Go proxy for GitLab

Tier: Free, Premium, Ultimate Offering: GitLab.com, Self-managed, GitLab Dedicated Status: Experiment
History
The availability of this feature is controlled by a feature flag. For more information, see the history. This feature is available for testing, but not ready for production use. See epic 3043.

With the Go proxy for GitLab, every project in GitLab can be fetched with the Go proxy protocol.

For documentation of the specific API endpoints that the Go Proxy uses, see the Go Proxy API documentation.

Enable the Go proxy

The Go proxy for GitLab is under development, and isn’t ready for production use due to potential performance issues with large repositories.

It’s deployed behind a feature flag that is disabled by default.

GitLab administrators with access to the GitLab Rails console can enable it for your instance.

To enable it:

Feature.enable(:go_proxy) # or

To disable it:

Feature.disable(:go_proxy)

To enable or disable it for specific projects:

Feature.enable(:go_proxy, Project.find(1))
Feature.disable(:go_proxy, Project.find(2))
note
Even if it’s enabled, GitLab doesn’t display Go modules in the package registry. Follow this issue for details.

Add GitLab as a Go proxy

To use GitLab as a Go proxy, you must be using Go 1.13 or later.

The available proxy endpoint is for fetching modules by project: /api/v4/projects/:id/packages/go

To fetch Go modules from GitLab, add the project-specific endpoint to GOPROXY.

Go queries the endpoint and falls back to the default behavior:

go env -w GOPROXY='https://gitlab.example.com/api/v4/projects/1234/packages/go,https://proxy.golang.org,direct'

With this configuration, Go fetches dependencies in this order:

  1. Go attempts to fetch from the project-specific Go proxy.
  2. Go attempts to fetch from proxy.golang.org.
  3. Go fetches directly with version control system operations (like git clone, svn checkout, and so on).

If GOPROXY isn’t specified, Go follows steps 2 and 3, which corresponds to setting GOPROXY to https://proxy.golang.org,direct. If GOPROXY contains only the project-specific endpoint, Go queries only that endpoint.

For details about how to set Go environment variables, see Set environment variables.

For details about configuring GOPROXY, see Dependency Management in Go > Proxies.

Fetch modules from private projects

go doesn’t support transmitting credentials over insecure connections. The following steps work only if GitLab is configured for HTTPS:

  1. Configure Go to include HTTP basic authentication credentials when fetching from the Go proxy for GitLab.
  2. Configure Go to skip downloading of checksums for private GitLab projects from the public checksum database.

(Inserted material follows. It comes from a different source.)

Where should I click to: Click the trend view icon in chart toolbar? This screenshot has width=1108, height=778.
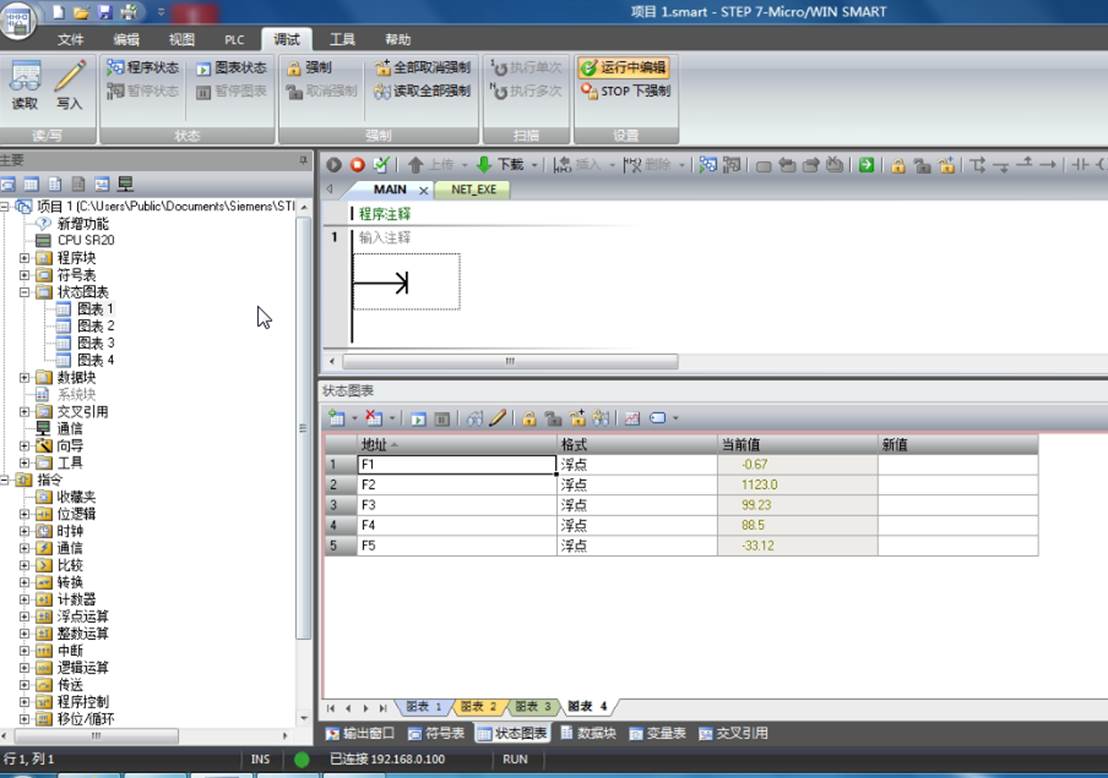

Enable request authentication

Create a personal access token with the scope set to api or read_api.

Open your ~/.netrc file and add the following text. Replace the variables in < > with your values.

caution
If you use an environment variable called NETRC, Go uses its value as a filename and ignores ~/.netrc. If you intend to use ~/.netrc in the GitLab CI do not use NETRC as an environment variable name.
machine <url> login <username> password <token>
  • <url>: The GitLab URL, for example gitlab.com.
  • <username>: Your username.
  • <token>: Your personal access token.

Disable checksum database queries

When downloading dependencies with Go 1.13 and later, fetched sources are validated against the checksum database sum.golang.org.

If the checksum of the fetched sources doesn’t match the checksum from the database, Go doesn’t build the dependency.

Private modules fail to build because sum.golang.org can’t fetch the source of private modules, and so it cannot provide a checksum.

To resolve this issue, set GONOSUMDB to a comma-separated list of private projects. For details about setting Go environment variables, see Set environment variables. For more details about disabling this feature of Go, see Dependency Management in Go > Checksums.

For example, to disable checksum queries for gitlab.com/my/project, set GONOSUMDB:

go env -w GONOSUMDB='gitlab.com/my/project,<previous value>'

Working with Go

If you’re unfamiliar with managing dependencies in Go, or Go in general, review the following documentation:

Set environment variables

Go uses environment variables to control various features. You can manage these variables in all the usual ways. However, Go 1.14 reads and writes Go environment variables to and from a special Go environment file, ~/.go/env by default.

  • If GOENV is set to a file, Go reads and writes to and from that file instead.
  • If GOENV is not set but GOPATH is set, Go reads and writes $GOPATH/env.

Go environment variables can be read with go env <var> and, in Go 1.14 and later, can be written with go env -w <var>=<value>. For example, go env GOPATH or go env -w GOPATH=/go.

Release a module

Go modules and module versions are defined by source repositories, such as Git, SVN, and Mercurial. A module is a repository that contains go.mod and Go files. Module versions are defined by version control system (VCS) tags.

To publish a module, push go.mod and source files to a VCS repository. To publish a module version, push a VCS tag.

See Dependency Management in Go > Versioning for more details about what constitutes a valid module or module version.